Jorge, como se llama mi hermano menor, iba conmigo todas las tardes al parque central. Yo patinaba y él se quedaba jugando ente los arriates, despedazando los rosales y jorobando a los bichos que encontraba entre las plantas, y en general, anduvo pegado a mí durante toda mi adolescencia, martirizando a los pretendientes que tuve.

Cuando yo ya me había casado se fue a estudiar a Estados Unidos. Cachi, su novia de toda la vida, se pasaba el tiempo viendo hacia arriba, como si con aquellas miradas fuera a materializarse mi hermano en un avión que pasaba.  Suspiraba con las canciones de Paul Anka. En fin, cuando Jorge regresó, se casaron en una ceremonia hermosa en la basílica de Santo Domingo y continúan casados hasta la fecha. Tuvieron tres hijos: Jorge, Rosarito y Augusto, que lleva el nombre del padre de Cachi. Que no se llama Cachi sino Amanda, pero nadie le dice su verdadero nombre.

Jorgito murió, víctima de la violencia espantosa de este país. Cosa de estar en el lugar equivocado cuando algunos desalmados pasaron ametrallando a un hombre. De esto hace casi un año pero no nos acostumbramos a la idea de su muerte adelantada. Mi hermano y su mujer parecieron envejecer prematuramente y todos hemos llevado nuestro duelo como hemos podido, pero en silencio, porque hay cosas que no nos gusta recordar ni comentar. Hay ciertas procesiones que llevamos por dentro.

La afección de la columna que sufre Cachi empeoró, pero mi hermano comenzó a deprimirse cada día más y más.

Lo cierto es que hace una semana tuvo que ser conducido a un hospital con toda rapidez porque sufrió ciertas descompensaciones que por poco lo matan. Cuando lo fui a ver al intensivo, me llevé una impresión aterradora, pero no dije nada porque su mujer y sus hijos estaban en la salita de espera y fingí todo lo que pude.

Rosarito está casada con un médico, un marido maravilloso de  esos que jamás encontré en mi vida. Lo ha cuidado como a un padre, y creo que todos respiramos un poco mejor cuando nos anunció que llevarían a mi hermano a una habitación del hospital, lejos de todos aquellos aparatos que me parecieron instrumentos de tortura pero que en realidad, lo sacaron de esa gravedad.

Esta mañana, al hablar con mi sobrina Rosarito me enteré de que los médicos le habían encontrado ‘algo’ en el corazón, ‘algo’ en los pulmones’. Que el cardiólogo se encuentra preocupado porque las toses y estertores que le sobrevienen por ese ‘algo’ en los pulmones ponen en peligro al corazón.
He llamado a Fernando el médico y esposo de Rosario quien no ha podido hablar conmigo. Lo que temo es que no quiera hablar conmigo.

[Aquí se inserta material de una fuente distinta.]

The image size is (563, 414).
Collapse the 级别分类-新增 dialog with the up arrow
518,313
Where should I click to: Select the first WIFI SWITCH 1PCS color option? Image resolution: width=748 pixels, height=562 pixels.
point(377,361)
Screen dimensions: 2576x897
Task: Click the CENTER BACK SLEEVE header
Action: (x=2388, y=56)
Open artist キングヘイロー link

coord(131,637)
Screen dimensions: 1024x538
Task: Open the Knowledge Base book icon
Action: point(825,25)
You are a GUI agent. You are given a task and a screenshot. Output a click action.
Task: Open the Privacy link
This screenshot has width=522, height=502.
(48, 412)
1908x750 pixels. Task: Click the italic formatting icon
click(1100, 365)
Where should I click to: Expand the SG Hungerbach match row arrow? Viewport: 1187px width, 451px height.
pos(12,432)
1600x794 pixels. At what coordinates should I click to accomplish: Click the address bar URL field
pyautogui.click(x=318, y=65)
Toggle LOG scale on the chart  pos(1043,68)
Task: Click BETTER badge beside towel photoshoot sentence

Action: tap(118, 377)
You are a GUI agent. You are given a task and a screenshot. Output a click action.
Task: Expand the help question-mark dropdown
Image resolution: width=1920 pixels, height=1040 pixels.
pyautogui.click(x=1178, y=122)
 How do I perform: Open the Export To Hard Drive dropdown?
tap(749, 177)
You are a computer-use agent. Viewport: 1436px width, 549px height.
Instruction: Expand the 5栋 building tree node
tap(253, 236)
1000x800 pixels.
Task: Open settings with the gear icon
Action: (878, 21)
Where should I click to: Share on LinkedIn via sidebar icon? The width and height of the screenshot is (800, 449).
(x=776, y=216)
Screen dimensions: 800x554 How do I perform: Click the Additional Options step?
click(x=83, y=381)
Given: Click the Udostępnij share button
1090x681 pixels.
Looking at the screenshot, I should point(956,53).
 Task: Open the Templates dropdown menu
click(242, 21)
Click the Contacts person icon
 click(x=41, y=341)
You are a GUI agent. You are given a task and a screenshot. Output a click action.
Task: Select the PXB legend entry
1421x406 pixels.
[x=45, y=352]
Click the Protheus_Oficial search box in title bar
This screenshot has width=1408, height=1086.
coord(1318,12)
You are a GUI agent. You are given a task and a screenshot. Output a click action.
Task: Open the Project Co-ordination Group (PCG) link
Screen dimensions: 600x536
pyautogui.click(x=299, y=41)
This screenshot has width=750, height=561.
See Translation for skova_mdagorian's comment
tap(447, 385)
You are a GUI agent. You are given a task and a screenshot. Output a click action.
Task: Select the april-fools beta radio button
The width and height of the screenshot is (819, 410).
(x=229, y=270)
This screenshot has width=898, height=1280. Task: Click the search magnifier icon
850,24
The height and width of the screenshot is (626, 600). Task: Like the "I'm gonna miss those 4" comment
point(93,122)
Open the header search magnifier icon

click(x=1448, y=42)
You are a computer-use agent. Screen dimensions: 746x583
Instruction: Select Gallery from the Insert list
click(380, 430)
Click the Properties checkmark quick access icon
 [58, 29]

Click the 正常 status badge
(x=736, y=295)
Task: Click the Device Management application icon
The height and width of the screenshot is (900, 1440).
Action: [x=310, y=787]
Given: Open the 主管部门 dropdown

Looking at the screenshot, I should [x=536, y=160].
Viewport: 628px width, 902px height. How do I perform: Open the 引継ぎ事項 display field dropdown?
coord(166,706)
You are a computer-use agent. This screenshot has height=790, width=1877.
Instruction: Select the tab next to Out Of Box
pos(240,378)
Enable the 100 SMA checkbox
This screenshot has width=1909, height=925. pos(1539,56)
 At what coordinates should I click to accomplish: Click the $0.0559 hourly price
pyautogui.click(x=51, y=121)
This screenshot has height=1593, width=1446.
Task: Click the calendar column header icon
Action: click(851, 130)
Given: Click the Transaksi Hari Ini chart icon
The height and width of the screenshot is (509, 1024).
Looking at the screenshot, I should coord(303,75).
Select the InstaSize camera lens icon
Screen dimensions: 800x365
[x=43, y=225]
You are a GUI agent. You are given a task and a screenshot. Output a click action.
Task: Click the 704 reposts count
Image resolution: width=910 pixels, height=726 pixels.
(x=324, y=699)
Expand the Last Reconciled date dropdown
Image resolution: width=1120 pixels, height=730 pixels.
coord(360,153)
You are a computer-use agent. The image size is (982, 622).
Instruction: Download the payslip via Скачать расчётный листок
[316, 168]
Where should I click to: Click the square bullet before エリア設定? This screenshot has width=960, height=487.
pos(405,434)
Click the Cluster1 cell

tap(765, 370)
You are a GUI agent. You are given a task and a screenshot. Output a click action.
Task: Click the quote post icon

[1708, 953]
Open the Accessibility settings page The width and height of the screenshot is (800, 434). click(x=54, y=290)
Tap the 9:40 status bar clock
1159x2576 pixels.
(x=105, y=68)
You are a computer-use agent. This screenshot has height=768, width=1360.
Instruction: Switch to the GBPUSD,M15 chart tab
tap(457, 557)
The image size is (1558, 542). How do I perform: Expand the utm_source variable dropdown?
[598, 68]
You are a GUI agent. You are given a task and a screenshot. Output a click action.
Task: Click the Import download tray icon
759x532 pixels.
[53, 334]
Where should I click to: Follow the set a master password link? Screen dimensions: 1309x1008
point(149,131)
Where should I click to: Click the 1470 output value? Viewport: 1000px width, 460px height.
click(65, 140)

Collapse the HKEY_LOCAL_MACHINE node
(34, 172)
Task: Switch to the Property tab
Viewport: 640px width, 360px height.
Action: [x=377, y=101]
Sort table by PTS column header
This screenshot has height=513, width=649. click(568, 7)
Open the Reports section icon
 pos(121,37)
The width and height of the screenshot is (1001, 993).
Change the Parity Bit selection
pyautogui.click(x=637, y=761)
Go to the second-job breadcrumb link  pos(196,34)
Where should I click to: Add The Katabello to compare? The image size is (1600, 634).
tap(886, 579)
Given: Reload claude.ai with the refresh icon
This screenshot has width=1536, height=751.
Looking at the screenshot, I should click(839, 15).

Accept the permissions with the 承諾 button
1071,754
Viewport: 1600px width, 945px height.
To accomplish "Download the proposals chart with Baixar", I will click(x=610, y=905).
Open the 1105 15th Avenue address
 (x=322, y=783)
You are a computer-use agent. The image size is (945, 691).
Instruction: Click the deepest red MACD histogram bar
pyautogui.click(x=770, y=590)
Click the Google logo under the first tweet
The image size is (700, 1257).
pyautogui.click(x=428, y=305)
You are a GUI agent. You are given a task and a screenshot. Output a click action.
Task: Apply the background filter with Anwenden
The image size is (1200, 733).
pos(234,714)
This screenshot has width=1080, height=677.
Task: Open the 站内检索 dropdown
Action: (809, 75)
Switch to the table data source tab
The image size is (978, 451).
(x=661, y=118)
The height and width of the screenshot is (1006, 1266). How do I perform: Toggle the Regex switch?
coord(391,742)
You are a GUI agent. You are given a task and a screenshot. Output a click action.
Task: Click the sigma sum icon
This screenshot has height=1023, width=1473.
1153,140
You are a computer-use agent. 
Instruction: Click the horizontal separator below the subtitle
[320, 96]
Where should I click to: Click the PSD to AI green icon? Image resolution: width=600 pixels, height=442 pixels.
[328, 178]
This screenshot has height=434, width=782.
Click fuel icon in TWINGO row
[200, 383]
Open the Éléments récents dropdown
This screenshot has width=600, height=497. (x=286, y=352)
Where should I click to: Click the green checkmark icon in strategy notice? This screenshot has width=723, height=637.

Y aquí estoy, recordando entre agua de sal que resbala por mis mejillas, jirones de las experiencias compartidas con el hermano menor, antes de que ambos nos casáramos, cada cual a su tiempo; y tomando fuerzas para llamar por teléfono a Fernando y pedirle que me explique claramente qué son esos ‘algo’ que martirizan a Jorge en la espalda y en el pecho.


Siento miedo. La verdad, siento miedo.